The Book of Imaginary Beings

TJ has an awful lot of enviable books. Fortunately, he’s also a generous guy. On our first post-Silliman reunion in Manila, he brought a traveler’s backpack full of books to lend. Apart from Sandman: Endless Nights, I also eyed a hardcover originally intended for Vida, who was deterred by a dog-bit-neighbor fiasco. It was titled The Book of Imaginary Beings, and featured the Buraq on its cover. Fascination and curiosity prompted me to snatch up the volume in Vida’s place. Who can blame me?

The beasts chronicled in Borges’ almanac range from the recognizable to the inexplicable, the delightful to the frightening. A sizable number are amalgams, with a few exaggerated combinations refusing to cohere into a single image. Pliny portrays the Leucrocotta as “a wild beast of extraordinary swiftness, the size of the wild ass, with the legs of a stag, the neck, tail, and breast of a lion, the head of a badger, a cloven hoof, the mouth slit up as far as the ears, and one continuous bone instead of teeth.” Others are easier to imagine, like the familiar Centaur and Kraken. Still there are those that need no further envisioning: “The Hide-behind is always hiding behind something. Whichever way a man turns, it’s always behind him, which is why nobody has ever satisfactorily described one…”

In this smorgasbord, overlaps become downright inevitable. Borges records three names for the island-animal immortalized in Sinbad’s tales: Fastitocalon, Zaratan, Jasconius.
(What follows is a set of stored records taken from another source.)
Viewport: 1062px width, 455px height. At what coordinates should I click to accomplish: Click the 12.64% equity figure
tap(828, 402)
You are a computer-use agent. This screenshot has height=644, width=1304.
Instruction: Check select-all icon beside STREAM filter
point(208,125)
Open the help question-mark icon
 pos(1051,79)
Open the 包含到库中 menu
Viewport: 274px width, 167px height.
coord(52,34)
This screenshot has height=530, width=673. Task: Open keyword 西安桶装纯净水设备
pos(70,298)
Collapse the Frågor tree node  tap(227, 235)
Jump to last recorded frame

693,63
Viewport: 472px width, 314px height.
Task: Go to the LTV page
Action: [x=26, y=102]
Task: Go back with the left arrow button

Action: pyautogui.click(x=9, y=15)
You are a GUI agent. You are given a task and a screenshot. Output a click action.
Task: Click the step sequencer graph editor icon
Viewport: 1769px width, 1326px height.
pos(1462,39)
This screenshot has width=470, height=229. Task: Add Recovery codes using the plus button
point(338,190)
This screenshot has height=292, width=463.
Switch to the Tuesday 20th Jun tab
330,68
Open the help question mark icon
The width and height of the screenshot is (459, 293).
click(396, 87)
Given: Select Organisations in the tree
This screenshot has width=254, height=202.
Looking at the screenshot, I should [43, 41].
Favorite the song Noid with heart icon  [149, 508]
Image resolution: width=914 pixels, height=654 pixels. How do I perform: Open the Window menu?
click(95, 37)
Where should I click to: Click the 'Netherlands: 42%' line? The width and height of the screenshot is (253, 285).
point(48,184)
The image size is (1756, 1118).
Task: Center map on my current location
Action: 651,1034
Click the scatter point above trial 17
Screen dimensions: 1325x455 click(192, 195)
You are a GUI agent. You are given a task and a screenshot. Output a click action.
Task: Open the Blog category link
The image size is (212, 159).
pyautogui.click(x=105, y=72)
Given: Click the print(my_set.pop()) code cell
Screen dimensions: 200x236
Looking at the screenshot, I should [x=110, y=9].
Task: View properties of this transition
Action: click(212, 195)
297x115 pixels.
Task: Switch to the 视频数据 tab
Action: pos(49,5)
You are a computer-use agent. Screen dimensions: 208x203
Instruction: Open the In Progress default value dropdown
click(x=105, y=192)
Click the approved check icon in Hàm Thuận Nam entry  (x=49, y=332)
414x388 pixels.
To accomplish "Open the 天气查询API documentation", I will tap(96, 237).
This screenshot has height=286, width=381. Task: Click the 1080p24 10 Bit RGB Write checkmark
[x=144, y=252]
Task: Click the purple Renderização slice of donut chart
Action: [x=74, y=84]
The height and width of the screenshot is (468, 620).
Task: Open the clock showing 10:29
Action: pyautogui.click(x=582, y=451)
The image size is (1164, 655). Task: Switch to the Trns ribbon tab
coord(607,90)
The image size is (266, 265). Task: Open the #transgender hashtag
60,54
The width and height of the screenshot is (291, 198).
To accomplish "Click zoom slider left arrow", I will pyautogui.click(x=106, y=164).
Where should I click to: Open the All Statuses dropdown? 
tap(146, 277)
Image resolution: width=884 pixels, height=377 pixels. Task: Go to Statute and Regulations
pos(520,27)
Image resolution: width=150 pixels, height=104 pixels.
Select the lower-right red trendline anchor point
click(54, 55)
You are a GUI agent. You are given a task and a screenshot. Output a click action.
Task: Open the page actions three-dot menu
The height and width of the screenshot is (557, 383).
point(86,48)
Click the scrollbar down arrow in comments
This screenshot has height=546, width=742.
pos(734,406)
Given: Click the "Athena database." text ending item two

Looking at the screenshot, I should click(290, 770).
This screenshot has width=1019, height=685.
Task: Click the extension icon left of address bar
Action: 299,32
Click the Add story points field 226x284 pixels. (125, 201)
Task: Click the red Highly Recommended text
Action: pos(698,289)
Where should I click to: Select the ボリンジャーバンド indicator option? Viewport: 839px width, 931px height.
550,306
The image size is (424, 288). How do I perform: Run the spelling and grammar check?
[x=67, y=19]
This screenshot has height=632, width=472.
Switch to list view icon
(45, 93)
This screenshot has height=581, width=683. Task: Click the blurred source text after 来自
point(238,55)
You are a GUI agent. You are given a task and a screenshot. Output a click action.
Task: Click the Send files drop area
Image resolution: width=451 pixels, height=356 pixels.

Elsewhere, he reports of singular beasts: “The Panther has, on the shoulder, a spot which bears the form of the moon; and that, like it, it regularly increases to full, and then diminishes to a crescent” (Pliny). In all his descriptions, there is no attempt at elaboration; many do not even exceed a page. Likewise, Borges makes little effort to justify myths. Creatures simply are, and they are remembered for just that.

Although “necessarily incomplete,” this book renders our attempts at taxonomy laughable, or at least trifling, when compared with the bulk of creatures yet undiscovered, unimagined, lost to catastrophe or history. Perhaps this dearth explains our fascination with animals, real or unreal. There is something about conjuring creatures that makes the heart leap. Of the Ouroburos, Borges writes, “When the Twilight of the Gods shall come, the serpent shall devour the earth and the wolf shall devour the sun.” The prospect is terrifying, but there is beauty in this.

We do not know what the dragon means, just as we do not know the meaning of the universe, but there is something in the image of the dragon that is congenial to man’s imagination… It is, one might say, a necessary monster…

Sometimes I have the feeling that the animal is trying to tame me. What other purpose could it have in withdrawing its tail when I snatch at it, and then again, waiting calmly until I am tempted again, and then leaping away once more?

…and that tree dreamed by Chesterton, which devoured the birds that nested in its branches and which put out feathers instead of leaves when springtime came.

The idea of a house built expressly so that people will become lost in it may be stranger than the idea of a man with the head of a bull, and yet the two ideas may reinforce one another. Indeed, the image of the Labyrinth and the image of the Minotaur seem to “go together”: it is fitting that at the center of a monstrous house there should live a monstrous inhabitant.